The stretch wanted below opens at the line containing "Click the Yer row label" and closes at the line containing "Given: Click the 140 tick on the price axis". Please return it exactly, with no other lines.
--
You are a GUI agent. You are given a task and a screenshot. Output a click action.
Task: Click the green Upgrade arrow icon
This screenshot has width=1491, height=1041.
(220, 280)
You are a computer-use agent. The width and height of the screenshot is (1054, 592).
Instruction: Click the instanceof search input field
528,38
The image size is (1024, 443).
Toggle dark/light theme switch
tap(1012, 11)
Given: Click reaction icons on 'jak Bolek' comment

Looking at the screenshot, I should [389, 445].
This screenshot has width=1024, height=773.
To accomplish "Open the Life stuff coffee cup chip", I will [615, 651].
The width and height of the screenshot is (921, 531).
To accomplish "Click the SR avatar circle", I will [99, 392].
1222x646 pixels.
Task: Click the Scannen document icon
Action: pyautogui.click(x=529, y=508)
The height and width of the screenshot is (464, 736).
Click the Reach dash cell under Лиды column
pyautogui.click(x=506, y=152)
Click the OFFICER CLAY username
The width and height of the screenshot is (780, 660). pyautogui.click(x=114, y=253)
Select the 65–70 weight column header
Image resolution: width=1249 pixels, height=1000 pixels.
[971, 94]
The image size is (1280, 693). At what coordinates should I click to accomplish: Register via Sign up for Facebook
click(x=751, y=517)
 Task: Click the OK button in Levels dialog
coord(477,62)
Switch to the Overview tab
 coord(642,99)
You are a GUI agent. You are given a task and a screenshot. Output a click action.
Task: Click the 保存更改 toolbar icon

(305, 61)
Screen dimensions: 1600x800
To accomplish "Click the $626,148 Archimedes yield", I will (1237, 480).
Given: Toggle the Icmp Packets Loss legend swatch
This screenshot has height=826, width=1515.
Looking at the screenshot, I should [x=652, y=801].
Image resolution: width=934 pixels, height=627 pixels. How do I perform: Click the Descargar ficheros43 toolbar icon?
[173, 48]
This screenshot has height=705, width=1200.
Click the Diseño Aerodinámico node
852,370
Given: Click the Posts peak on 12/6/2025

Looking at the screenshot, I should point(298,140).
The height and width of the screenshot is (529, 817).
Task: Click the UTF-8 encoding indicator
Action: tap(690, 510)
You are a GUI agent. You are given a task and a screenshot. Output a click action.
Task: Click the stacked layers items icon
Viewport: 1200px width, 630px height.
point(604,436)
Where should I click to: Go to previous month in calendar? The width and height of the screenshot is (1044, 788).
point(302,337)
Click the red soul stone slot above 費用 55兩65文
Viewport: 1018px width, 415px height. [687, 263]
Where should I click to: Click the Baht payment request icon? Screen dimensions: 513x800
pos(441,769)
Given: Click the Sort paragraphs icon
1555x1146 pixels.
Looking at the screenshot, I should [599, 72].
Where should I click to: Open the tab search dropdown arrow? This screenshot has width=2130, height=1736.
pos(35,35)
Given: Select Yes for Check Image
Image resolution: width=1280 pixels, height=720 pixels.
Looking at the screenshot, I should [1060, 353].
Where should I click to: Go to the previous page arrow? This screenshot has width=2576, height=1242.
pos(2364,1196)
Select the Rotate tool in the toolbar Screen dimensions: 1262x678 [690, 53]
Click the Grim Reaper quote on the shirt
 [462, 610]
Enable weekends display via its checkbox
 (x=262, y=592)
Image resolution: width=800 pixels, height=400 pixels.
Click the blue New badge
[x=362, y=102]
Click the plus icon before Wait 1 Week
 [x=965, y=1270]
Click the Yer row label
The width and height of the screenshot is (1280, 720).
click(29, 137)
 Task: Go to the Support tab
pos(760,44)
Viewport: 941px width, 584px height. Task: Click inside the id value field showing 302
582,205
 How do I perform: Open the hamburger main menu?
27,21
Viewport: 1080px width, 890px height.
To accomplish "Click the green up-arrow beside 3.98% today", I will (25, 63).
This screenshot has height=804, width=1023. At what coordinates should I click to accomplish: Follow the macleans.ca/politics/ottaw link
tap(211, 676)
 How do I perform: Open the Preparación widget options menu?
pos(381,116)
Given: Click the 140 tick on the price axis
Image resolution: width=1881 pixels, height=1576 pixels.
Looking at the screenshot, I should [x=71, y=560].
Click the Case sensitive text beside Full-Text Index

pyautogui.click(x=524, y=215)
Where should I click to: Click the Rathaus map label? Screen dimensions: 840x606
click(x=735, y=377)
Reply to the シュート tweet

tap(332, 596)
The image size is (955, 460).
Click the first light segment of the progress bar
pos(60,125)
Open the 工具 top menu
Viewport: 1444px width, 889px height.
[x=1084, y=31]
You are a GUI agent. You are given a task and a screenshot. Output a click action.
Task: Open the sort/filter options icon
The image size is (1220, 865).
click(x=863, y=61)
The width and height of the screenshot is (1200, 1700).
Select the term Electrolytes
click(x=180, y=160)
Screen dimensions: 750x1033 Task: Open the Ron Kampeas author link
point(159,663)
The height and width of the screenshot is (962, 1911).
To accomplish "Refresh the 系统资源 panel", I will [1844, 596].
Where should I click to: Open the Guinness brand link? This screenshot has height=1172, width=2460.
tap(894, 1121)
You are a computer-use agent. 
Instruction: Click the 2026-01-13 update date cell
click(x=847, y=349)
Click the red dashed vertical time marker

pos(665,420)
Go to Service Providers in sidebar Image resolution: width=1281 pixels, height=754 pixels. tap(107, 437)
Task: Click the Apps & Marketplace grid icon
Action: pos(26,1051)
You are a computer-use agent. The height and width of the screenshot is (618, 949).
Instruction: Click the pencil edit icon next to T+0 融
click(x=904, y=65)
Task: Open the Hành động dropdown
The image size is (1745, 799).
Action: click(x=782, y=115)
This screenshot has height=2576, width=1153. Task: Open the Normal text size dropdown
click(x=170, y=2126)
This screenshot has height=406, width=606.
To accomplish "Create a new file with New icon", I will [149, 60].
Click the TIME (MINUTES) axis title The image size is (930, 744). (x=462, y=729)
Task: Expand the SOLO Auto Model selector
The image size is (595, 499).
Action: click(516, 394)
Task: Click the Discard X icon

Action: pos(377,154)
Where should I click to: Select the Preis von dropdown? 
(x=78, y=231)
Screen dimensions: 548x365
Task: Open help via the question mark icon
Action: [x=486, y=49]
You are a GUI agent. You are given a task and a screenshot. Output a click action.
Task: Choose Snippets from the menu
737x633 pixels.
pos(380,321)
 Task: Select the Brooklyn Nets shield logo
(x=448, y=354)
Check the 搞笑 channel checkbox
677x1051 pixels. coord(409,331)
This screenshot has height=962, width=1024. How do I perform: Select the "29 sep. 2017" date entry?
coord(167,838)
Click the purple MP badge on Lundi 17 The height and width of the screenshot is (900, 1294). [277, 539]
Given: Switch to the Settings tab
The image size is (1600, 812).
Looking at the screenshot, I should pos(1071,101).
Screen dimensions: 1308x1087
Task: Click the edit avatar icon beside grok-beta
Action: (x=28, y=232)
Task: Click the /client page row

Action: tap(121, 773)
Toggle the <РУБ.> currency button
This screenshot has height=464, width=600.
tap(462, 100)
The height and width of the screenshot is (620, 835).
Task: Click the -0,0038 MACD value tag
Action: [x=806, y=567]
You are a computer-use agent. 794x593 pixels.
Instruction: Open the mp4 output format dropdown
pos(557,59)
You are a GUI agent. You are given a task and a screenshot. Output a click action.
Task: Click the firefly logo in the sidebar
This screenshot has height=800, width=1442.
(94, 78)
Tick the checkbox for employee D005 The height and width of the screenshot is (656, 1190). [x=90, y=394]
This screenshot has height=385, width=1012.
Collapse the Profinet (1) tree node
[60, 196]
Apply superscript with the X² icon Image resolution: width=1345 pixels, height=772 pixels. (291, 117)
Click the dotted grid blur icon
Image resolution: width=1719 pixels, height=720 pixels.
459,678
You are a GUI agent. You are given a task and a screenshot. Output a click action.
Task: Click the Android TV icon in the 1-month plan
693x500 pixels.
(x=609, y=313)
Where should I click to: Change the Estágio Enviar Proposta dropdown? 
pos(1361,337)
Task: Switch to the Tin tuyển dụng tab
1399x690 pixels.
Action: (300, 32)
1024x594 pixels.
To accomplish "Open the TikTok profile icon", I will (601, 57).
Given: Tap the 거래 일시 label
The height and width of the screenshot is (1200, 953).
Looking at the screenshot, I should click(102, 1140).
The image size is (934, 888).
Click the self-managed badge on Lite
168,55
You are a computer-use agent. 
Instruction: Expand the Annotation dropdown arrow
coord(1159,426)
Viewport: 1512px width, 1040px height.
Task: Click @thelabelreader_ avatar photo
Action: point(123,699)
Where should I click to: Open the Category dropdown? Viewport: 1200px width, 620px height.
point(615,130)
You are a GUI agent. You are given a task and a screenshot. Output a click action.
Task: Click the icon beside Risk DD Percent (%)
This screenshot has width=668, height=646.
--
◆ **RESPONSE FOR THIS EXERCISE**:
Click the Yer row label
The width and height of the screenshot is (1280, 720).
click(29, 137)
 Task: Go to the Support tab
pos(760,44)
Viewport: 941px width, 584px height. Task: Click inside the id value field showing 302
582,205
 How do I perform: Open the hamburger main menu?
27,21
Viewport: 1080px width, 890px height.
To accomplish "Click the green up-arrow beside 3.98% today", I will (25, 63).
This screenshot has height=804, width=1023. At what coordinates should I click to accomplish: Follow the macleans.ca/politics/ottaw link
tap(211, 676)
 How do I perform: Open the Preparación widget options menu?
pos(381,116)
Given: Click the 140 tick on the price axis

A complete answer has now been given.